Antiapoptotic effects of vasopressin in the neuronal cell line H32 involve protein kinase Cα and β

Activation of V1 vasopressin (VP) receptors prevents serum deprivation‐induced apoptosis in neuronal H32 cells, partially through mitogen‐activated protein kinase (MAPK) mediated Bad phosphorylation. In this study, we investigated the role of protein kinases C (PKC) and B (PKB) mediating VP‐induced antiapoptosis in H32 cells. Serum deprivation increased PKCδ but not PKCα or PKCβ activity, while VP increased PKCα and PKCβ without affecting PKCδ activity. Inhibition of PKCδ prevented caspase 3 activation, indicating that PKCδ mediates the pro‐apoptotic actions of serum deprivation. Simultaneous inhibition of PKCα and β and MAPK abolished VP‐induced Bad phosphorylation, but it only partially prevented caspase 3 inhibition.

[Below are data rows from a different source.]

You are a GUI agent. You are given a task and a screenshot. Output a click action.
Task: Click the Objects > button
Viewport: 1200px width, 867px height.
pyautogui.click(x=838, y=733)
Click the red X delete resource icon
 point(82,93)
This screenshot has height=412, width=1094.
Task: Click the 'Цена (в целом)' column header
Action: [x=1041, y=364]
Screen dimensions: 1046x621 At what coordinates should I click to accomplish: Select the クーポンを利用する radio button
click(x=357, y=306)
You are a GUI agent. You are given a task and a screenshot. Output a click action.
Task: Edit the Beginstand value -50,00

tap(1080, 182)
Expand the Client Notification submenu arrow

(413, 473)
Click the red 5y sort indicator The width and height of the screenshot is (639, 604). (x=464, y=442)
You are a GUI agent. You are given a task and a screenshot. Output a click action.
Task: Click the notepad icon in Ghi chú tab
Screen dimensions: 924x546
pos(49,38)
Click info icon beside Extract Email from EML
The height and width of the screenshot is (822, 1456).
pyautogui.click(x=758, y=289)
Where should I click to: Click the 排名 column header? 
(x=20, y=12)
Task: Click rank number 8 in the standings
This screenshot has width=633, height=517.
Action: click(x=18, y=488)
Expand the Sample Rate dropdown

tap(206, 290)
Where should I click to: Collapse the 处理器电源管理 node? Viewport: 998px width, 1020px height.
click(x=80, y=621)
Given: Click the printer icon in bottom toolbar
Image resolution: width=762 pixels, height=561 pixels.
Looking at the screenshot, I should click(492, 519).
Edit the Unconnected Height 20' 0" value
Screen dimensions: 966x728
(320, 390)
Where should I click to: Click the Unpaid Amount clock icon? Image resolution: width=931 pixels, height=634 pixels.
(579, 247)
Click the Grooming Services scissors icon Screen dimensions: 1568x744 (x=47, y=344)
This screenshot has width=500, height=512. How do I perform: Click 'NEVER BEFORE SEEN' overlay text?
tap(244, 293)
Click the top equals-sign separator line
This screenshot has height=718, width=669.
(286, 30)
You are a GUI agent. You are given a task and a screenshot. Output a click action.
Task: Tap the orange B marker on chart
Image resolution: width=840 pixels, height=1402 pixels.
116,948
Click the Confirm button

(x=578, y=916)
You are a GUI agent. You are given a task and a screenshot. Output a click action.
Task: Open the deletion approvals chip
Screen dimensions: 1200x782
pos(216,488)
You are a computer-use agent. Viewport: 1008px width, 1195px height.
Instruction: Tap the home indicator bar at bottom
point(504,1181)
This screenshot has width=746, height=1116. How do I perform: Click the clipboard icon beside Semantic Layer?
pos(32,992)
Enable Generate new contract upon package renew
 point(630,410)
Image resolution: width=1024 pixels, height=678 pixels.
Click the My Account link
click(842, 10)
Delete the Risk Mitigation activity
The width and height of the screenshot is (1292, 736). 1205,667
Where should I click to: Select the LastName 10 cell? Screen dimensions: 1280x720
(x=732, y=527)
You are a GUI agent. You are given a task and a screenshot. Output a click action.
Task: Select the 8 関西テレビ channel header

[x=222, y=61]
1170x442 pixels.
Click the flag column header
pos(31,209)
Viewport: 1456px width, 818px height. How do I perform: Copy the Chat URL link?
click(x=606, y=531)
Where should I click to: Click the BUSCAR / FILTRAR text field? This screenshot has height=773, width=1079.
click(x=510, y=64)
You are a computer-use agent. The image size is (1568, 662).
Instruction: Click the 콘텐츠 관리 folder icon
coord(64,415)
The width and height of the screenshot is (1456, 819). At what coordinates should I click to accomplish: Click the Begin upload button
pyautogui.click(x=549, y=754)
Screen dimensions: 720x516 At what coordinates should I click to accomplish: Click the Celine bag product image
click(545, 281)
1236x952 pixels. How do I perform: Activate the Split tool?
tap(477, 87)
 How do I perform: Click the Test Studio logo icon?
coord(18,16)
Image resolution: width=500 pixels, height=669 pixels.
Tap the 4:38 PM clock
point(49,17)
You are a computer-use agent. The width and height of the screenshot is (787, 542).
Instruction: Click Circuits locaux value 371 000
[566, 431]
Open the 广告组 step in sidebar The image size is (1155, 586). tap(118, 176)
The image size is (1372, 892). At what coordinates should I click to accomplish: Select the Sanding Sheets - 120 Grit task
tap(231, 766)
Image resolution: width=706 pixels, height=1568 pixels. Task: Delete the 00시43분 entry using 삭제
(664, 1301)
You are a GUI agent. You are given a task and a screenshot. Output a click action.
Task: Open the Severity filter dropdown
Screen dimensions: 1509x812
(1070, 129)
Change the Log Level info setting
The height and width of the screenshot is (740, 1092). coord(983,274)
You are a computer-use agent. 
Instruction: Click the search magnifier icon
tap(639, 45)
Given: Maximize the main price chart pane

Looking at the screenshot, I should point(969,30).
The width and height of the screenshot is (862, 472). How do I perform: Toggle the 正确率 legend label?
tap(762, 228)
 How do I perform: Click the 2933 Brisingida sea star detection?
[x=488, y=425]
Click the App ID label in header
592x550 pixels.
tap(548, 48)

Complete abolition of the protective effect of VP on serum deprivation‐induced caspase 3 activity required additional blockade of phosphoinositide 3 kinase (PI3K)/protein kinase B. The data demonstrate that VP exerts antiapoptosis through multiple pathways; while PKCα and β together with extracellular signal‐regulated kinases/MAPK activation mediates Bad phosphorylation (inactivation), the full protective action of VP requires additional activation of PKB (PI3K/protein kinase B) pathway.